#### [STATED EXERCISE]
In the excerpt below on earth-centered spirituality, until what century did the idea that nature is infused with divinity characterize Western European Christianity?

#### [EXCERPT]
'''
Kimmerer asserts that a “settler” frame of mind has led to a “Dishonorable Harvest”, an irresponsible consumerism where “we take what doesn’t belong to us and destroy it beyond repair.” In contrast, the principle of “Honorable Harvest,” a long-held ecological ethic of many indigenous tribes, allows you to “take only what you need for sustenance while respecting the needs of the plant and animal beings.”
As I will explain later, my use of Kimmerer’s scientific and spiritual findings could be seen as cultural appropriation. In our hunger for an earth-centered spirituality, we white American “settlers” have a deplorable tendency to adopt the world-views of the very Native Americans against whom we waged a vicious physical and cultural genocide.
Cherokee writer Andrea Smith notes (in her aptly titled For all those who were Indian in a former life) “that our interest in Native American traditional spirituality, with its respect for nature and the interconnectedness of all things…is not based on a respect for Indian spirituality” but on “a very old story of racism and white genocide against Indian people.” This cultural expropriation seems especially ludicrous when she considers that whites “seem determined not to look into their own cultures for sources of strength. This is puzzling since pre-Christian European cultures are also earth-based and contain many of the same elements that [whites] are ostensibly looking for.”
Or, as my Native American students put it, “Why don’t you leave our traditions to us, and find some of your nice Anglo-Pagan ancestors to write about?”
Western Theological Immanentism
Though the result of their suggestion was my novel series about the Fen dwellers of East Anglia, I didn’t have to go all of the way back to pre-Christian “paganism” to find earth-centric spirituality among my ancestors. The idea that nature is infused through and through with divinity characterized Western European Christianity until the 10th century CE.
My first hint of this came while researching my book about the poet Dylan Thomas, whose Welsh forebears practiced Unitarian immanentism. Like American Transcendentalists, they understood divinity as simultaneously present in and extending beyond materiality. This should not be confused with supernaturalism, which locates divinity entirely outside of nature, or with pantheism, which takes nature as all that there is.
This earth-valuing theology derives from Jesus’s teaching that the Kingdom of God is already here and that we share an earthly paradise with the rest of nature. Reporting on their research on Christian iconography In Saving Paradise: How Christianity Traded Love of This World for Crucifixion and Empire, the two Lutheran pastors, Rita Nakashima Brock and Rebecca Ann Parker, found many representations of Jesus in flowering meadows surrounded by friendly animals, but, until the 10th century CE, no crucifixions whatsoever. They were astonished that, “As the paradise of early Christianity entered our consciousness, crucifixion-centered Christianity seemed increasingly strange to us. We wondered what had happened to the understanding of this world as paradise.”
'''
#### [PROVIDED MATERIAL]
'''
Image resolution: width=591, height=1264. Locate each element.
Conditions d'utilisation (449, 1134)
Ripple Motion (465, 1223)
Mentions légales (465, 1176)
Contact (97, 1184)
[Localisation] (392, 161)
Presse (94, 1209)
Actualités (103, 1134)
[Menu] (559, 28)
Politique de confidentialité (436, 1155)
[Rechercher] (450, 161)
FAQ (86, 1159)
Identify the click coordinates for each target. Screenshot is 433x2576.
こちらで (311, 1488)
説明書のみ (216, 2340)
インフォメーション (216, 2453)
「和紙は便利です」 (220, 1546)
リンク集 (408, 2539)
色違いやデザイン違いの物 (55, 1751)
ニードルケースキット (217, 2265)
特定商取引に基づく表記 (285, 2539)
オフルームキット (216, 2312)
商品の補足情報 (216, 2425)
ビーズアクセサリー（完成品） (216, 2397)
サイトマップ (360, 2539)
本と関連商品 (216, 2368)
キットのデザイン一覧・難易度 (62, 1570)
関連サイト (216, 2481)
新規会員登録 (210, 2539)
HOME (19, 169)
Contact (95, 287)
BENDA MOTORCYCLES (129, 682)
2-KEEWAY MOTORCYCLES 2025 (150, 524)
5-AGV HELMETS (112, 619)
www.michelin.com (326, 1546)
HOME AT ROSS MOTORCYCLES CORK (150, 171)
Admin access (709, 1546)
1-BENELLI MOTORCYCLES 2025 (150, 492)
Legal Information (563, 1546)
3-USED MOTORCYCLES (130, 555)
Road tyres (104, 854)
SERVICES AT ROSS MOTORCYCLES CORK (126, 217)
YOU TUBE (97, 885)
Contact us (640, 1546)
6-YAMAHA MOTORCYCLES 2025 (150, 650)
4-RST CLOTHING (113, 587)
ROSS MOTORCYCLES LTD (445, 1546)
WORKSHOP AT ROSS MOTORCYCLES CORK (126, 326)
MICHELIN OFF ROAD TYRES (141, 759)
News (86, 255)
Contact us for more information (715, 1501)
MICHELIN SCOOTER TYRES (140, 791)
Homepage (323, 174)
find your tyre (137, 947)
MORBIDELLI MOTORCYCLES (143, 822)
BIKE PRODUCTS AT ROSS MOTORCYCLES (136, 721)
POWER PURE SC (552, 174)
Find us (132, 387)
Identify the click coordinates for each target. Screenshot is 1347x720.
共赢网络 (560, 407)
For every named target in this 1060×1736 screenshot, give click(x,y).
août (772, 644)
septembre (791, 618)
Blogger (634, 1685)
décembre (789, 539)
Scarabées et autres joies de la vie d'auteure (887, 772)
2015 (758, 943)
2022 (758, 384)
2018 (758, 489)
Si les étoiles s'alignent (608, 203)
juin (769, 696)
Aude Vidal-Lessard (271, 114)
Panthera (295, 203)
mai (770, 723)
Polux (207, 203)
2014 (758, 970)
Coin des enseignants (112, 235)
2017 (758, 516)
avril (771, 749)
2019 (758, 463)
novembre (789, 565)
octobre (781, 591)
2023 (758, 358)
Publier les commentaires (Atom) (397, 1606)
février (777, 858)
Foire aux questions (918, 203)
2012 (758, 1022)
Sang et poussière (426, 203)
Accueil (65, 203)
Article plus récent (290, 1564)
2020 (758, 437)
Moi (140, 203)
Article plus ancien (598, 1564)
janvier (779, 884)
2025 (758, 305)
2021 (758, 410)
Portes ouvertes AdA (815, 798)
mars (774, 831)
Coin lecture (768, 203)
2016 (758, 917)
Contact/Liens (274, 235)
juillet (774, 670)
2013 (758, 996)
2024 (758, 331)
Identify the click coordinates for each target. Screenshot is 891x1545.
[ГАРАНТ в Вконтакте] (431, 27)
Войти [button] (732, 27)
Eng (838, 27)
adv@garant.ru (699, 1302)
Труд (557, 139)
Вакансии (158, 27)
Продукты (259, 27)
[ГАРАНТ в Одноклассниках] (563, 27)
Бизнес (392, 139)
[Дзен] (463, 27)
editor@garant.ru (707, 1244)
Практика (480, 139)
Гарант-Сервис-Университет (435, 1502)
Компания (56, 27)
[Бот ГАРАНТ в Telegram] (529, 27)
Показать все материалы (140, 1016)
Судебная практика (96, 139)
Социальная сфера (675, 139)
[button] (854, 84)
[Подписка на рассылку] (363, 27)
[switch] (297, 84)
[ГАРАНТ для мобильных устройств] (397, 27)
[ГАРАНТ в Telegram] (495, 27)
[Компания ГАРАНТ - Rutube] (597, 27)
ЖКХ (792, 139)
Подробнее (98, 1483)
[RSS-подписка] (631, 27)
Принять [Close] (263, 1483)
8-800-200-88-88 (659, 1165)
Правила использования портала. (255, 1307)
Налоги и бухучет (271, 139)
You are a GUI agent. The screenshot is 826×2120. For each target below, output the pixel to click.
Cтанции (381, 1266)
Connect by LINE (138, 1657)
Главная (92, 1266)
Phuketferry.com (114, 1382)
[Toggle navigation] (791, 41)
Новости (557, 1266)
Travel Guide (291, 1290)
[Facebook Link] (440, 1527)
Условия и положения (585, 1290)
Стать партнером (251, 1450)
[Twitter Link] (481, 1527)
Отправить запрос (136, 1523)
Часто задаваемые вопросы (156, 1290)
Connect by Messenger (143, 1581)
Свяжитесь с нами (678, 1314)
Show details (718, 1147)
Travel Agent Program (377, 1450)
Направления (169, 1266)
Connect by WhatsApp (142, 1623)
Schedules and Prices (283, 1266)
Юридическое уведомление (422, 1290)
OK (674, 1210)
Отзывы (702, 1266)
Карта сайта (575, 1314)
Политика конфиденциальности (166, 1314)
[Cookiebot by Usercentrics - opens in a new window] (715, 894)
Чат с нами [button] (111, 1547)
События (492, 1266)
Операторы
'''
#### [EXPECTED ANSWER]
Until the 10th century CE.